(Screenshot grounding data)
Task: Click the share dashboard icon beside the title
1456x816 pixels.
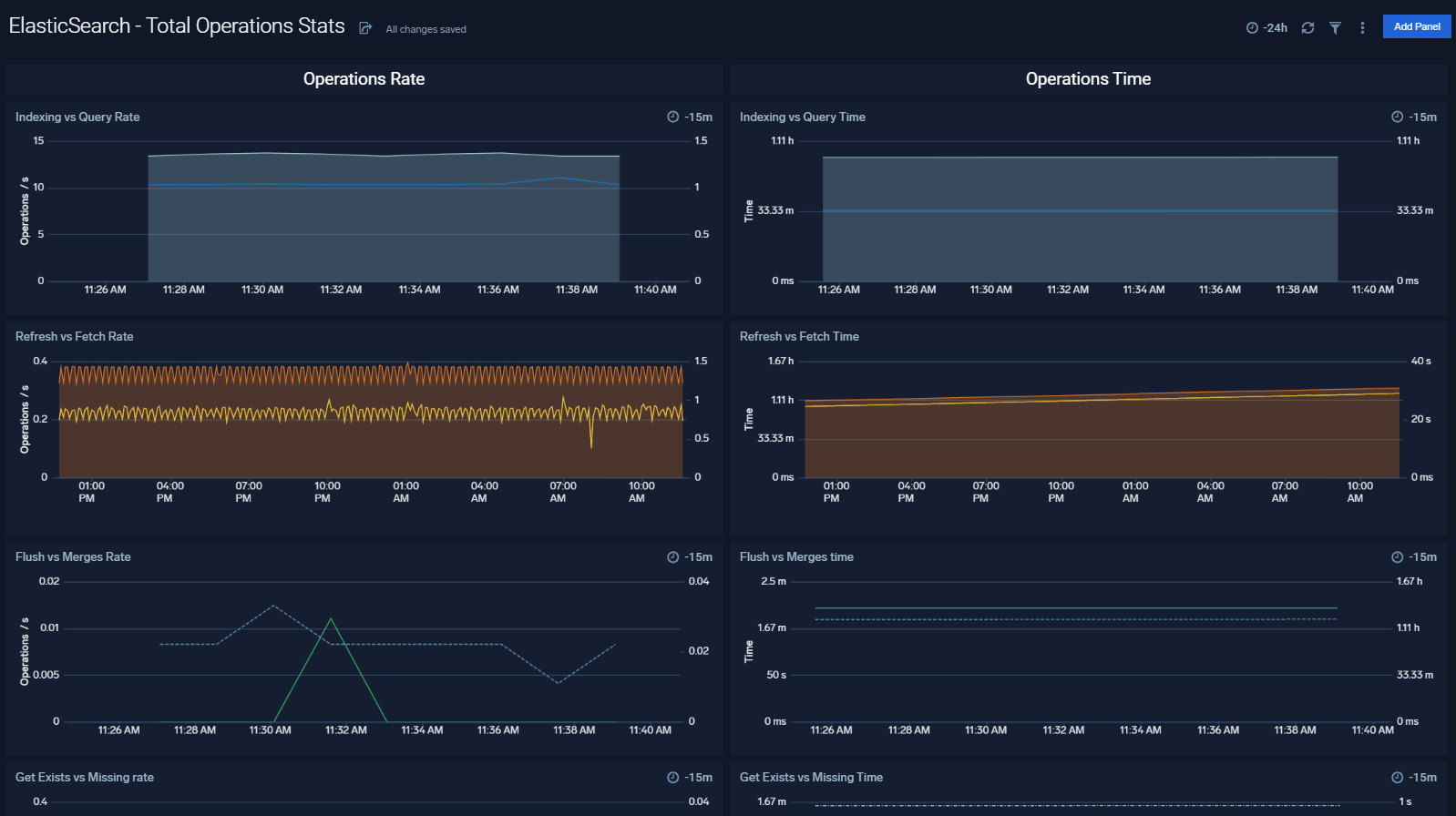Action: point(365,28)
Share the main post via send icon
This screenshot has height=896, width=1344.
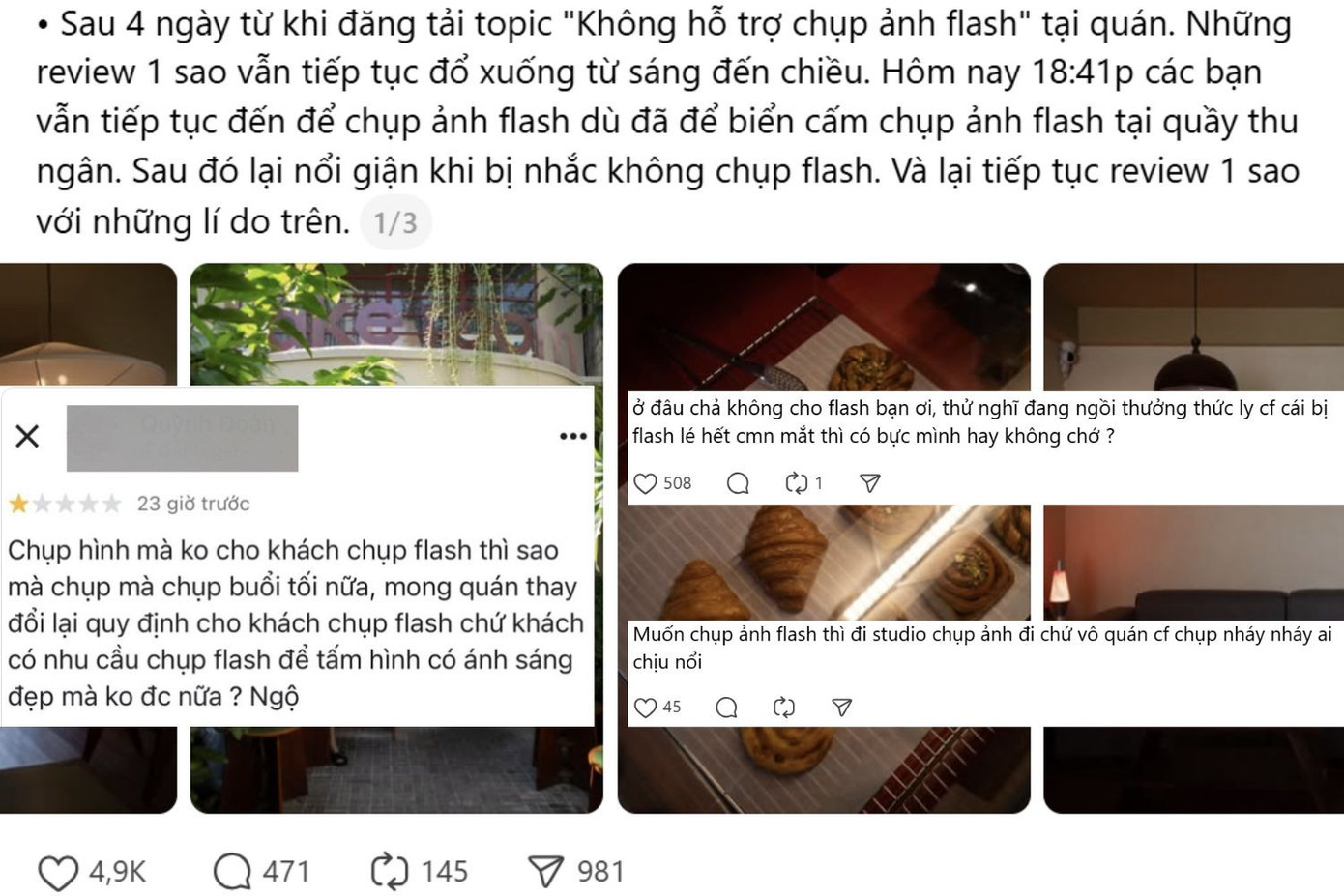coord(546,871)
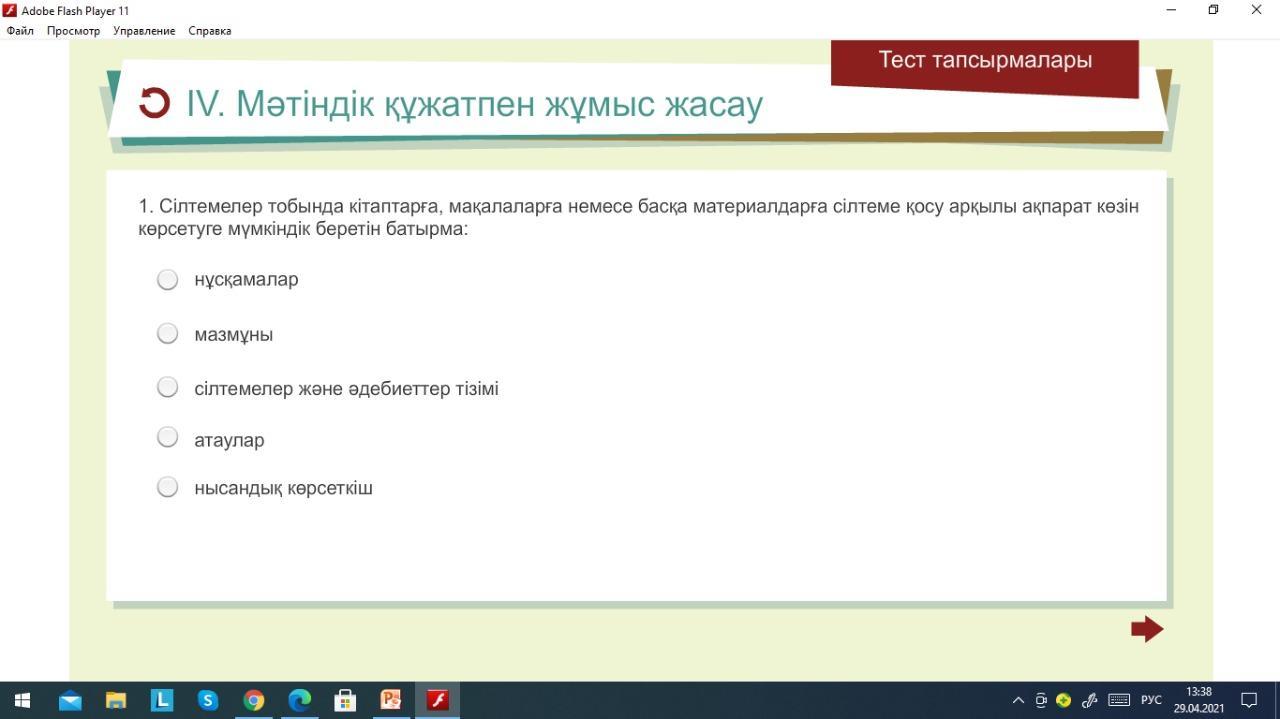The image size is (1280, 719).
Task: Open Microsoft Store from the taskbar
Action: click(345, 700)
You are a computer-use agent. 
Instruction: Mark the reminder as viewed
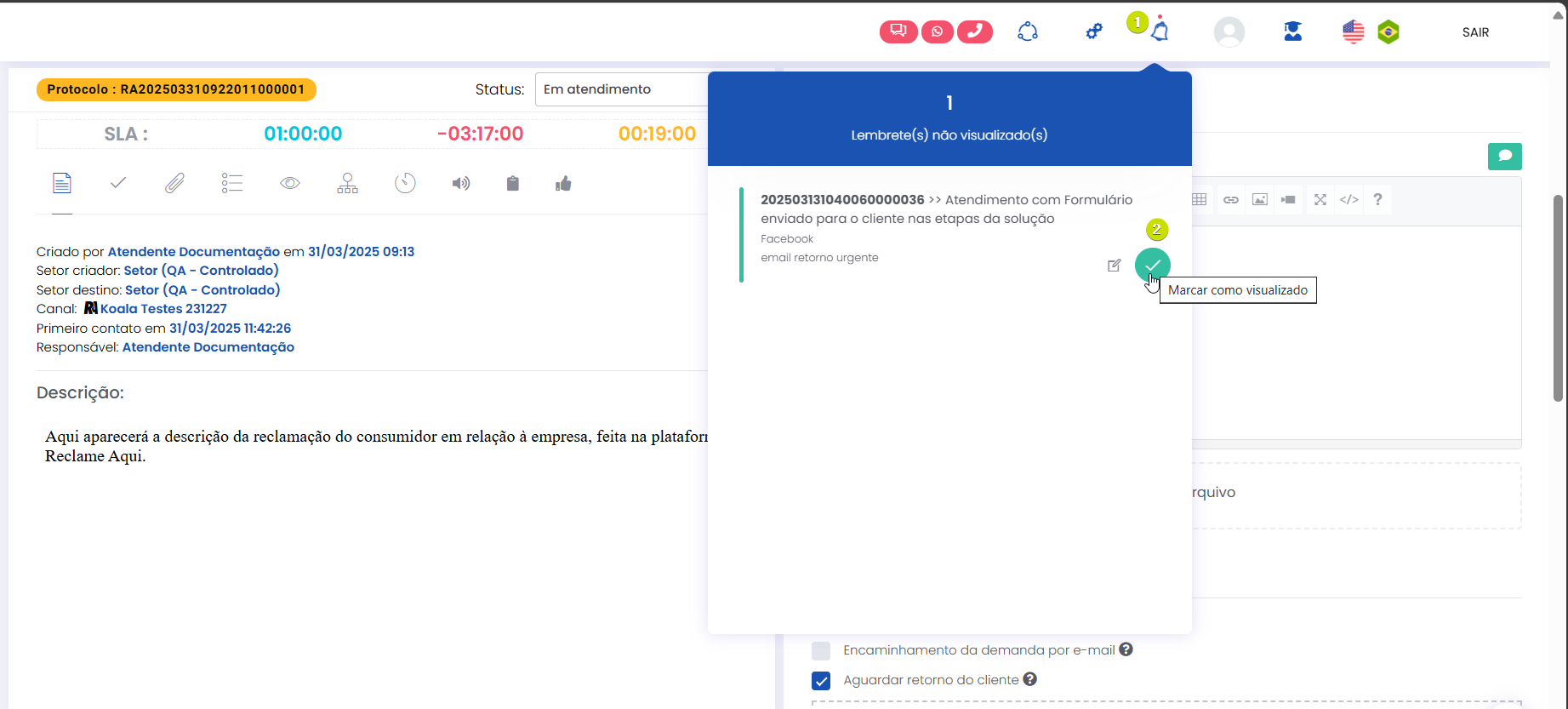tap(1152, 266)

WHAT NEEDS TO BE DONE » Show every line in the entries where the string "icon" occurs.

EXERCISE RESULT »
Task: Click the share dashboard icon beside the title
Share the main post via send icon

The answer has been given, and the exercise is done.